I don't know why it's OK to start derisively calling him a "marketer" though.
Does anyone think Lars is being malicious or inaccurate on purpose? I thought
"cockup before conspiracy" was most people's motto.

Regarding Jim MacQuarrie's takedown that you linked to, I'll say that while he
abstained from name-calling I think some of his points are a little weak
and/or nit-picky. For instance, if we have to dig out a black and white photo
of an Indian putting an arrow on the outside of a bow, I'd say that the
technique is probably largely not used by modern archers. So, we could say
that it's _generally_ been forgotten by most modern archers.

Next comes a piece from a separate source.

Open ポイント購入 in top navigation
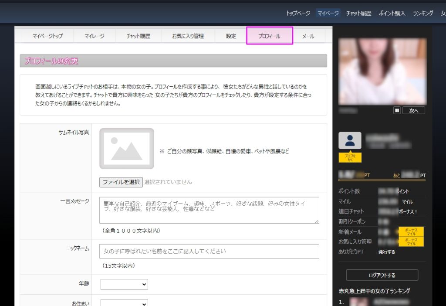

Jim acts like the fact that it was a point-less arrow shot towards a knife is
a big deal. Am I still a gullible fool if that doesn't even matter to me and
I'm still impressed?

My point is these authors seem mad. Maybe they should be because the general
public is comparing regular, boring archers to this guy now. And what is the
point of modern archery if not to entertain?

------
protomyth
The article has another link to this [http://geekdad.com/2015/01/danish-
archer/](http://geekdad.com/2015/01/danish-archer/) with the great quote:

    
    
      “He uses forgotten historical methods…” No, they 
      were not forgotten. They just weren’t European.

------
mcguire
One of the odd personality changes that I've noticed in myself after 25-ish
years on the Internet is that I now have essentially zero tolerance for
whinges[1] of the form: "This one thing he said is completely and utterly
wrong, therefore he is a pillock and should be shanked with a shiv.[2] (Well
yes, the rest of what he said is perfectly true. But still.)"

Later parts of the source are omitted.